# Short exercise:
Could you edit the material below so that every "screenshot" becomes "screen capture", with everything else unchanged and the pictures left out?

# Data section:
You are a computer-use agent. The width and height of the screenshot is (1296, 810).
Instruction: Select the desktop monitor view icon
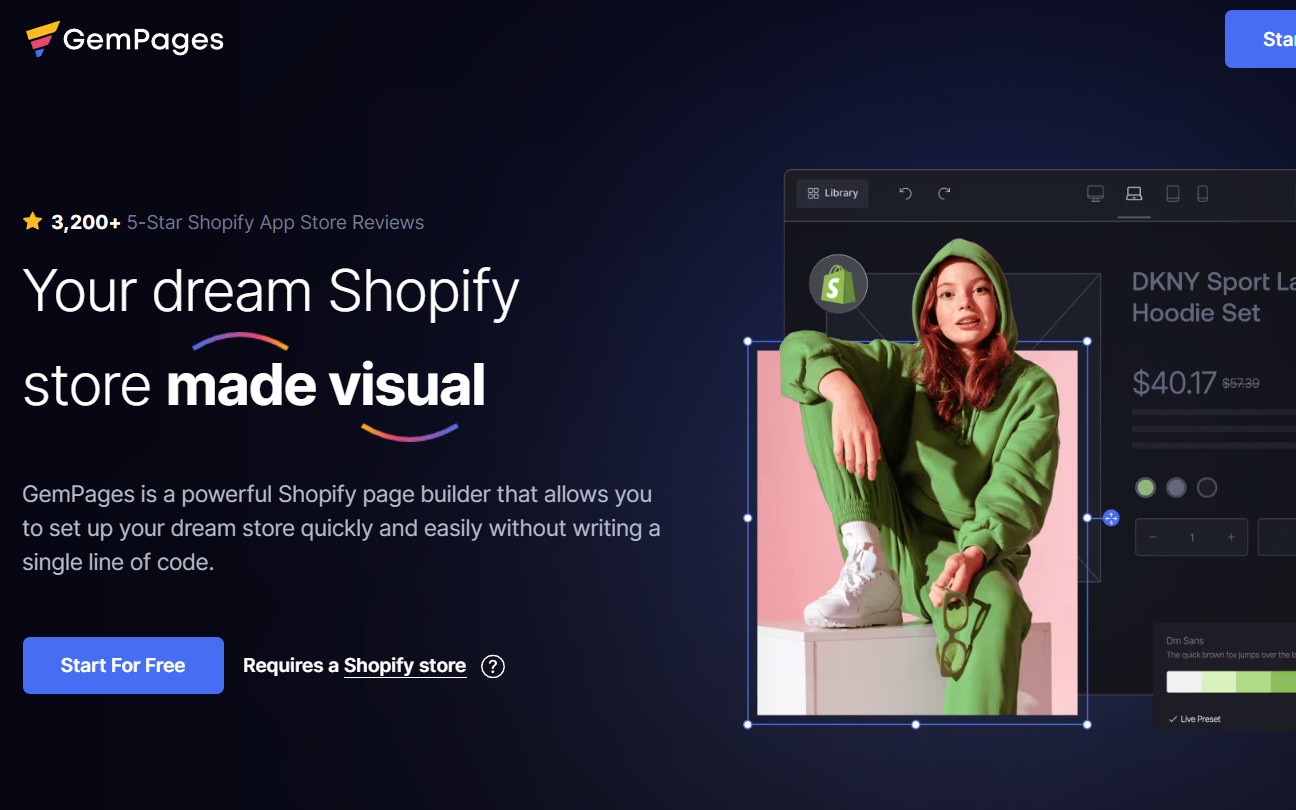pyautogui.click(x=1095, y=193)
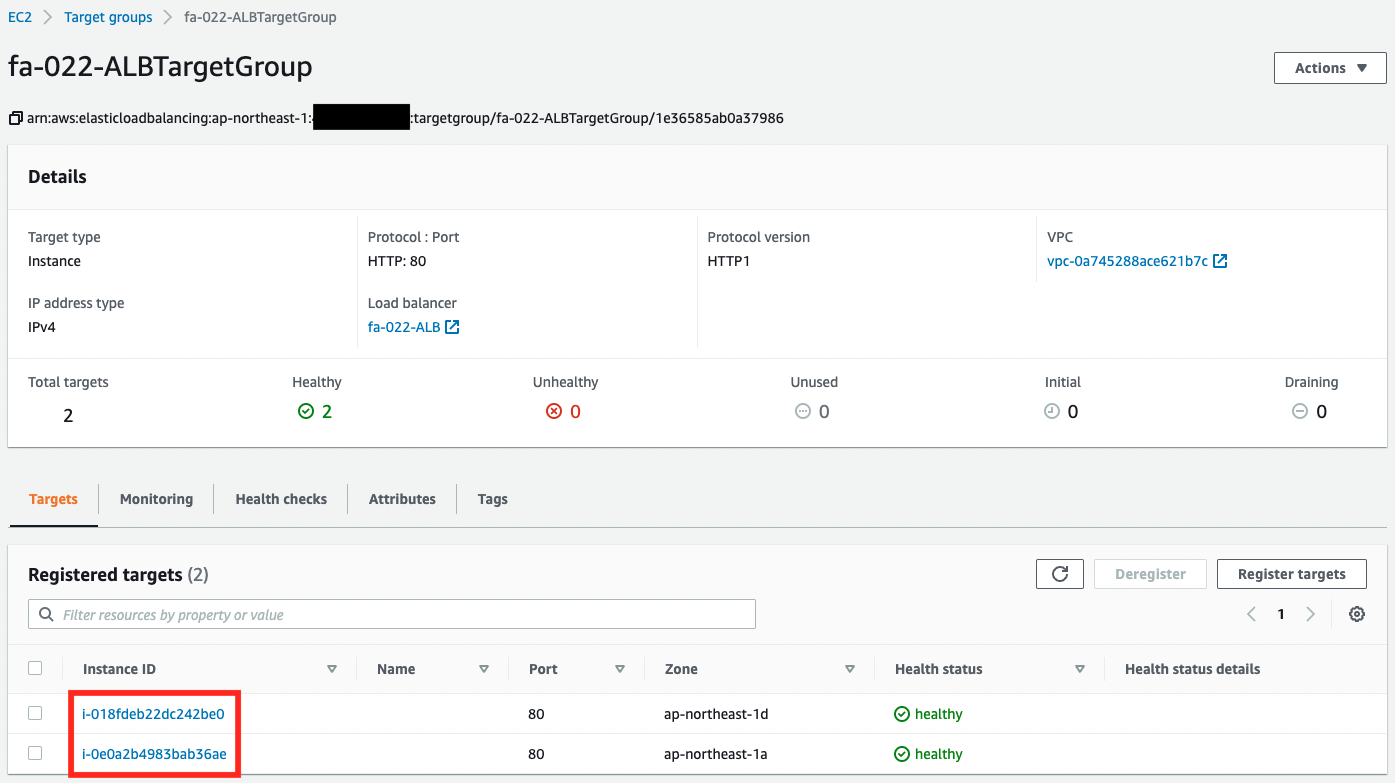Check the box for instance i-0e0a2b4983bab36ae

pos(35,753)
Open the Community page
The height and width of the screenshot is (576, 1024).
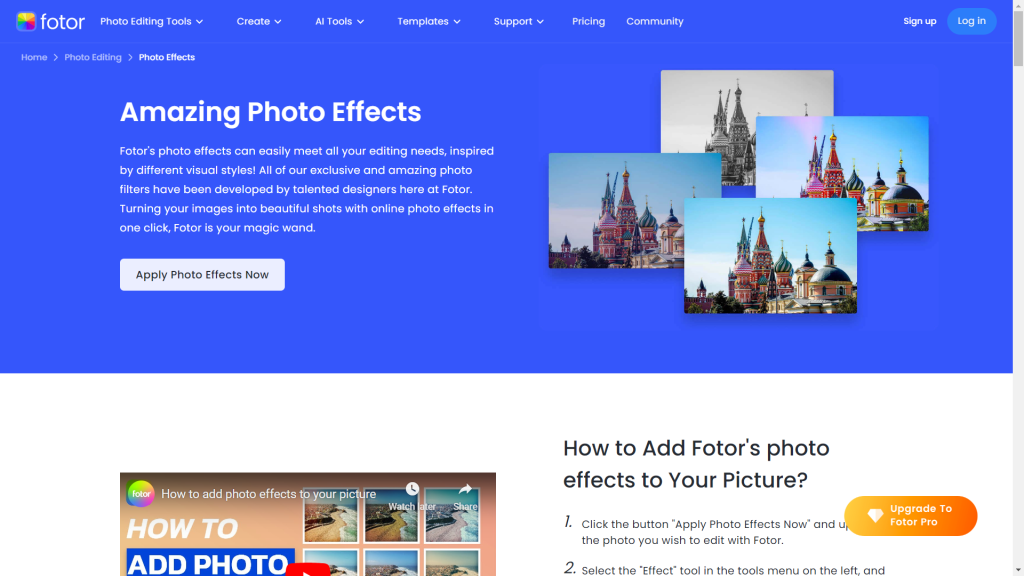655,21
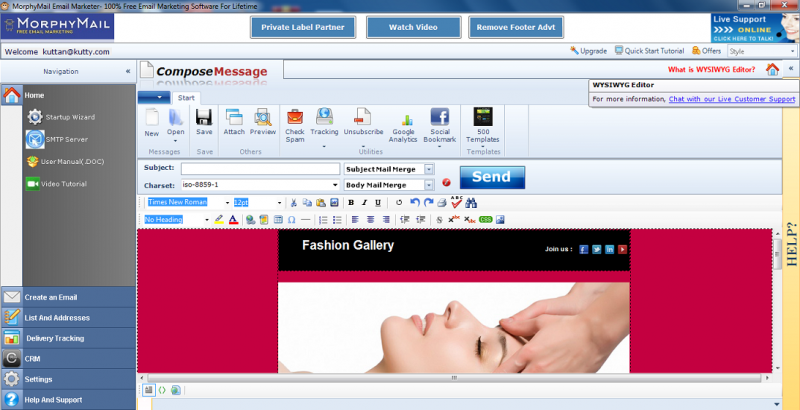
Task: Click into the Subject text field
Action: point(259,169)
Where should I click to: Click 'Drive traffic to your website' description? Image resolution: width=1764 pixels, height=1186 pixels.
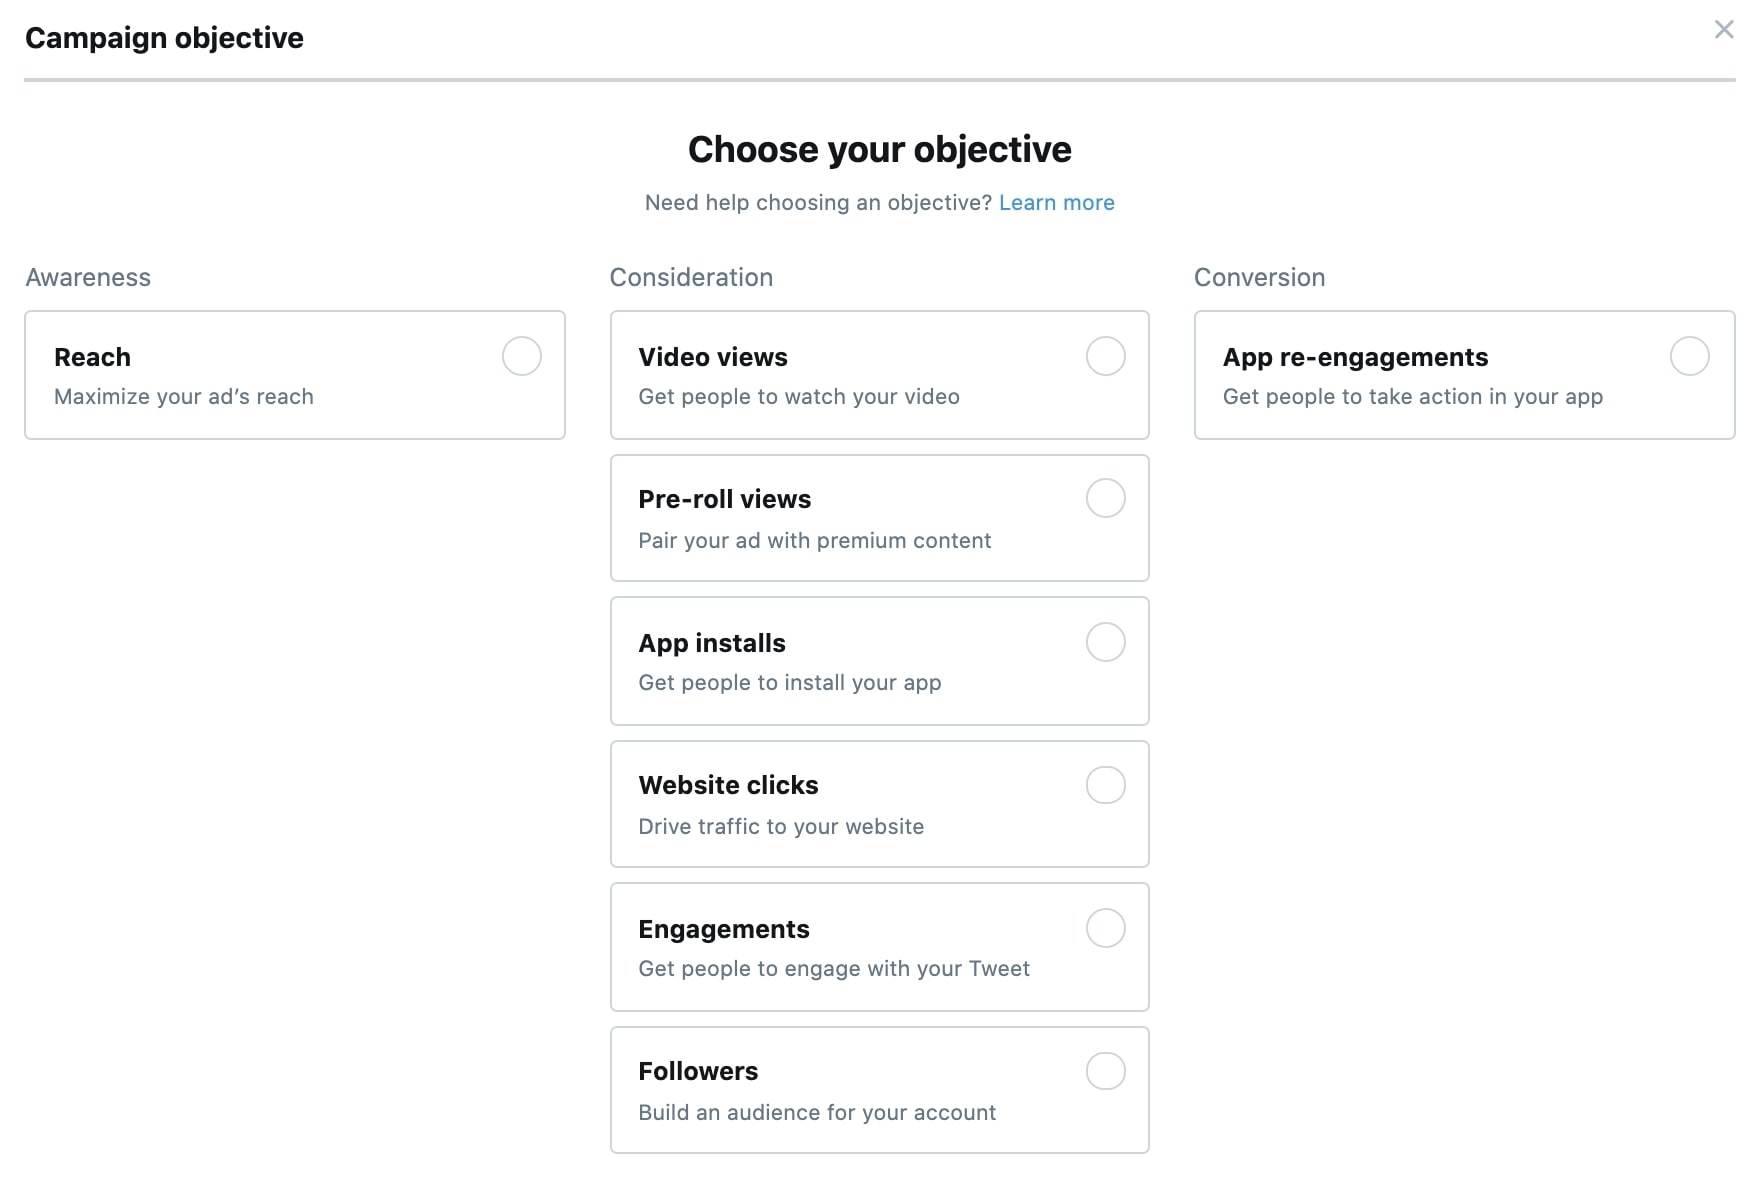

# Result for this exercise:
You are a computer-use agent. The width and height of the screen capture is (1296, 810).
Instruction: Select the desktop monitor view icon
pyautogui.click(x=1095, y=193)
Check the box for instance i-0e0a2b4983bab36ae

pos(35,753)
Open the Community page
The height and width of the screen capture is (576, 1024).
655,21
Task: Click into the Subject text field
Action: point(259,169)
Where should I click to: Click 'Drive traffic to your website' description? Image resolution: width=1764 pixels, height=1186 pixels.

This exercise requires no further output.